Hard subtitles (burned into the video)
ffmpeg -i input.mp4 -vf subtitles=subtitle.srt output.mp4
This permanently renders the subtitles onto the video frames. They'll always be visible regardless of player, but can't be removed later.
Creating Video from Images
Make a video from a numbered image sequence
# From image001.png, image002.png, image003.png...
ffmpeg -framerate 24 -i image%03d.png -c:v libx264 -pix_fmt yuv420p output.mp4
-framerate 24= 24 frames per secondimage%03d.png= 3-digit zero-padded sequence (001, 002, 003...)-pix_fmt yuv420p= compatibility mode for most players
Useful for time-lapse videos and animated sequences.

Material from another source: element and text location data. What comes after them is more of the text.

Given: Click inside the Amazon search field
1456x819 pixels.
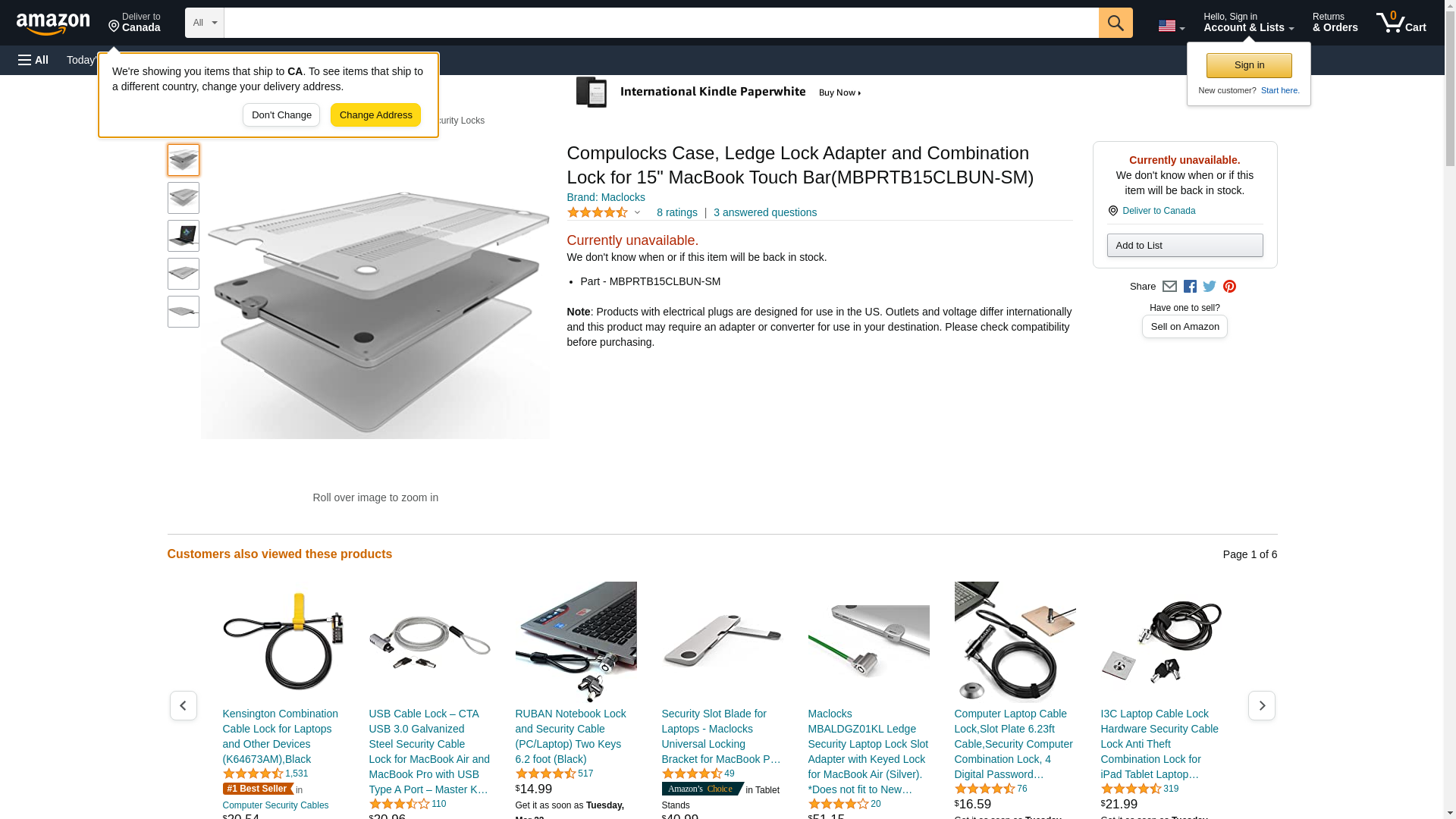Looking at the screenshot, I should (x=661, y=23).
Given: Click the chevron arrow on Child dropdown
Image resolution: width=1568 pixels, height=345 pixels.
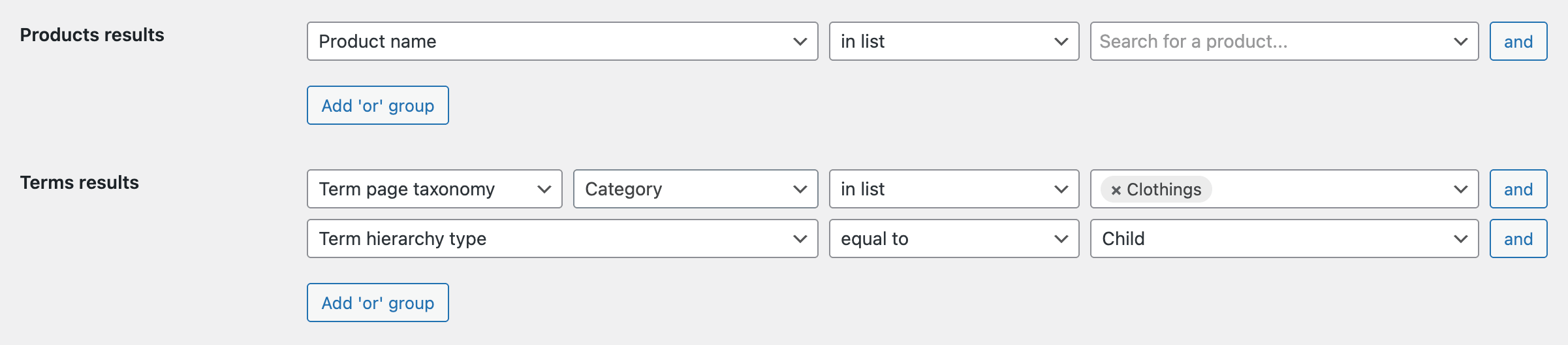Looking at the screenshot, I should pos(1461,238).
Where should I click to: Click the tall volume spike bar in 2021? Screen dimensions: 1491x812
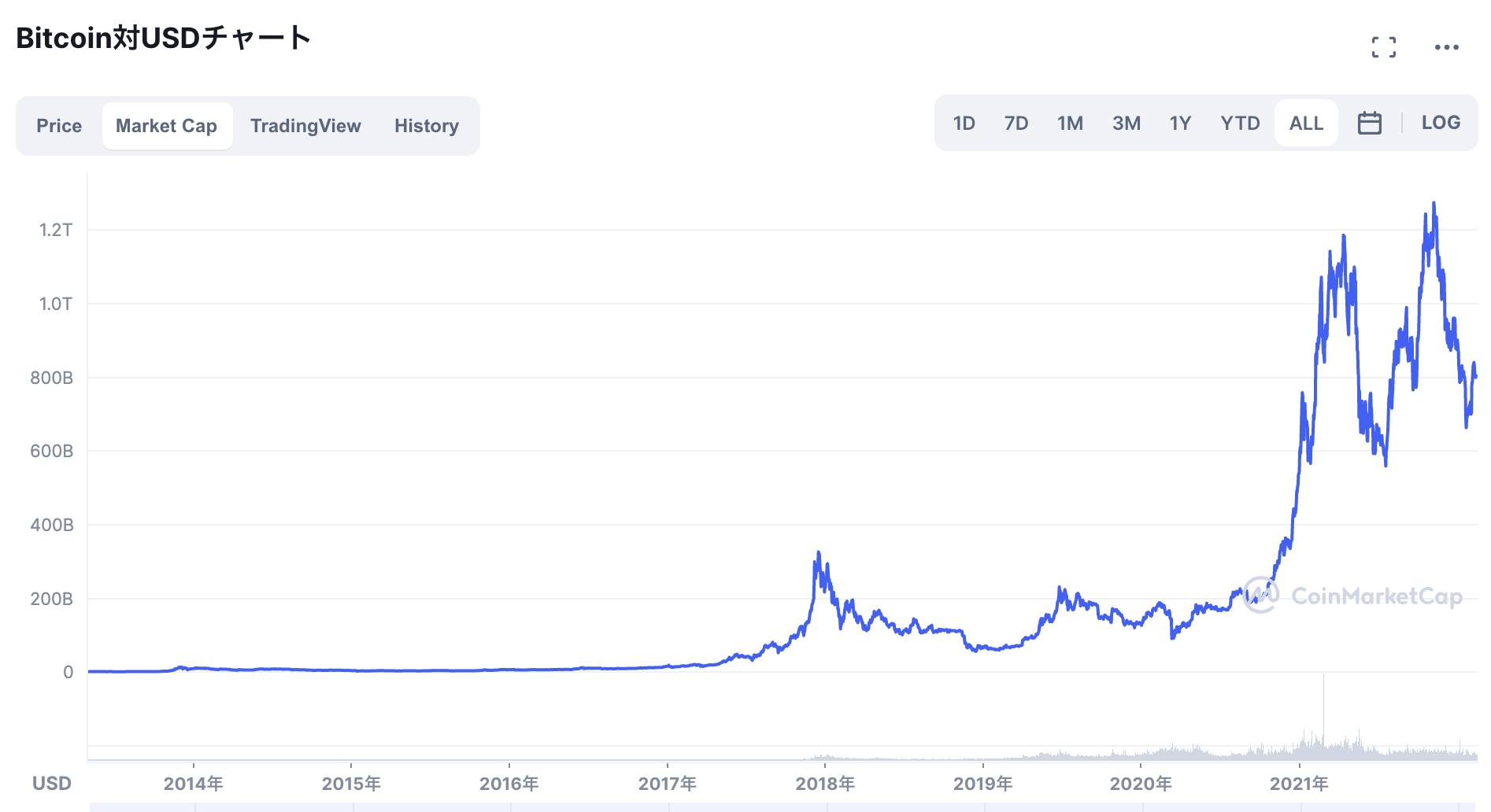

Loop a single image into a video
# Turn a single image into a 10-second video
ffmpeg -loop 1 -i input.jpg -t 10 -c:v libx264 -pix_fmt yuv420p output.mp4
Common Questions
How do I adjust audio volume?
# Double the volume
ffmpeg -i input.mp4 -af volume=2.0 output.mp4
# Halve the volume
ffmpeg -i input.mp4 -af volume=0.5 output.mp4
How do I rotate a video?
# Rotate 90 degrees clockwise
ffmpeg -i input.mp4 -vf transpose=1 output.mp4
# Rotate 180 degrees (use hflip and vflip combined)
ffmpeg -i input.mp4 -vf "hflip,vflip" output.mp4
How do I change playback speed?
# 2x speed (both video and audio)
ffmpeg -i input.mp4 -vf setpts=0.5*PTS -af atempo=2.0 output.mp4
# 0.5x speed (slow motion)
ffmpeg -i input.mp4 -vf setpts=2.0*PTS -af atempo=0.5 output.mp4
How do I inspect a file's metadata?
ffprobe -v quiet -print_format json -show_format -show_streams input.mp4
How do I force overwrite an existing output file?
ffmpeg -y -i input.mp4 output.mp4
The -y flag skips the "file already exists, overwrite?" prompt.
Summary
Here's a quick reference table for the most common operations:
| Task | Key options |
|---|---|
| Format conversion | ffmpeg -i input.mp4 output.avi |
| Audio extraction | -vn -c:a libmp3lame |
| Video compression | -c:v libx265 -crf 28 |
| Trim a clip | -ss start -to end -c copy |
| Merge clips | -f concat -i filelist.txt |
| Resize | -vf scale=1280:-2 |
| Burn subtitles | -vf subtitles=subtitle.srt |
The best way to learn FFmpeg is to start with one concrete task — say, extracting audio from a video — and then gradually explore from there. The official FFmpeg documentation is thorough, and ffmpeg -help full dumps everything to the terminal if you need it.